Кроме того, Людмила Стефановна публично клялась, что надвигается фашизм, не надо обольщаться реформами и вообще пора накрываться простынёй и ползти на кладбище. При этом была одета из дорогих европейских магазинов и приехала с дочкой, с дочкиной учительницей французского и дочкой учительницы французского.
Все они разместились в лучших номерах, а молодые драматурги, на которых, собственно, и были выданы деньги налогоплательщиков, ютились в номерах по двое.
Известный театровед, бывший главный редактор журнала «Театр» Юрий Сергеевич Рыбаков, снятый за то, что в застой напечатал пьесу Эрдмана, тоже обещал немедленный военный переворот. Не слишком спорил с ним и Михаил Михайлович Рощин, активно переживающий недавний публичный выход Окуджавы из партии: «Я ему говорю, Булат, мы можем выйти и партии, но партия из нас уже никогда не выйдет».
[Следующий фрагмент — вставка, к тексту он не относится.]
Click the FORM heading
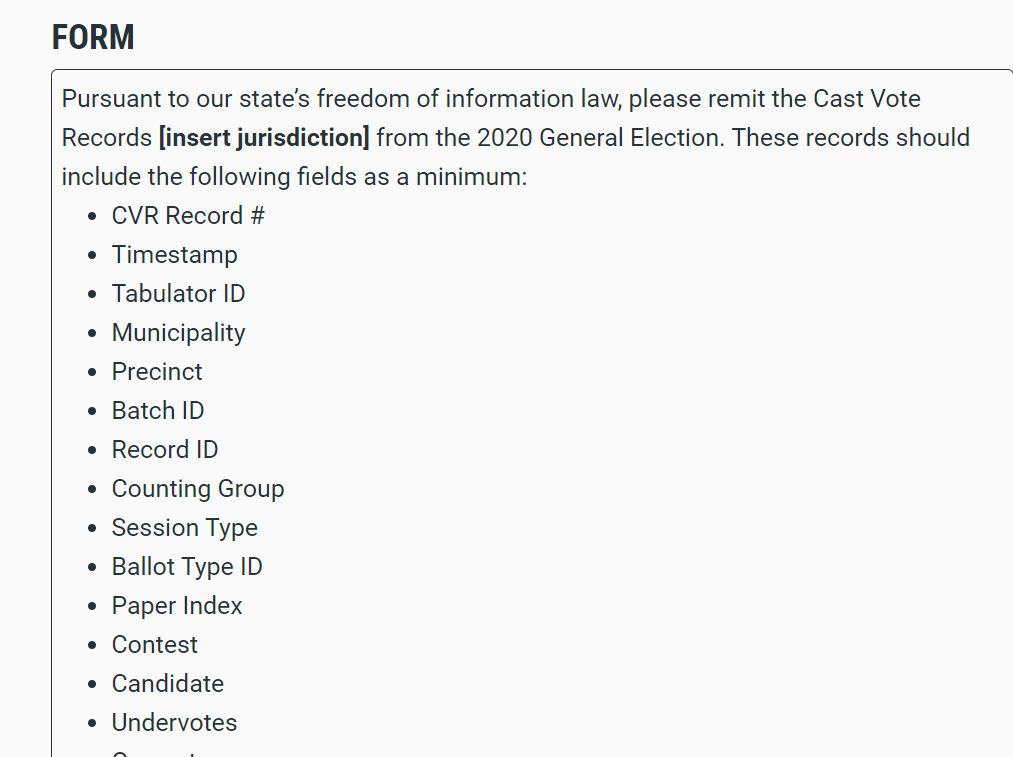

Экзотических фигур было полно и среди молодняка. Молодой врач, с чудовищной пьесой, обязательно находивший среди персонажей чужих обсуждаемых пьес закамуфлированного еврейского мальчика, который вырастет и сделает революцию. Девушка Лина из Сибири, вместо рецензии на прочитанный текст на всех обсуждениях читающая собственные запредельные стихи. После пьесы, в которой звучали слова «оргазм, импотент и половой акт», Лина со слезами на глазах прочитала стихи о нравственном облике советского человека. «Не надо строить из себя на букву «Ц»! — сказал на это Рощин, и обведя глазами присутствующих, меланхолически добавил: — Мы тут все уже давно не «Ц»!» После чего Лина с группой поддержки, состоящей из патриотически-почвенно настроенных девиц, оскорбленно выбежала из зала, хлопнув дверью.
Был и узбек, народный депутат, устраивающий ежедневные банкеты, дабы смягчить обсуждение достоинств собственной пьесы, в которой молодая женщина, родившая без мужа, защитила свою честь убийством новорожденного. Он приехал со свитой, накрывавшей столы. Несмотря на выпитое и съеденное, пьесу разнесли в пух и прах, и обиженный автор сказал: «У нас в Узбекистане очень плохой консервативный театр, и поэтому пьеса, которая кажется русским плохой, для нас очень хорошая. Кроме того, вы тут все пишете левой ногой, а я пишу сердцем». И уехал, обиженный. На чёрной «Волге».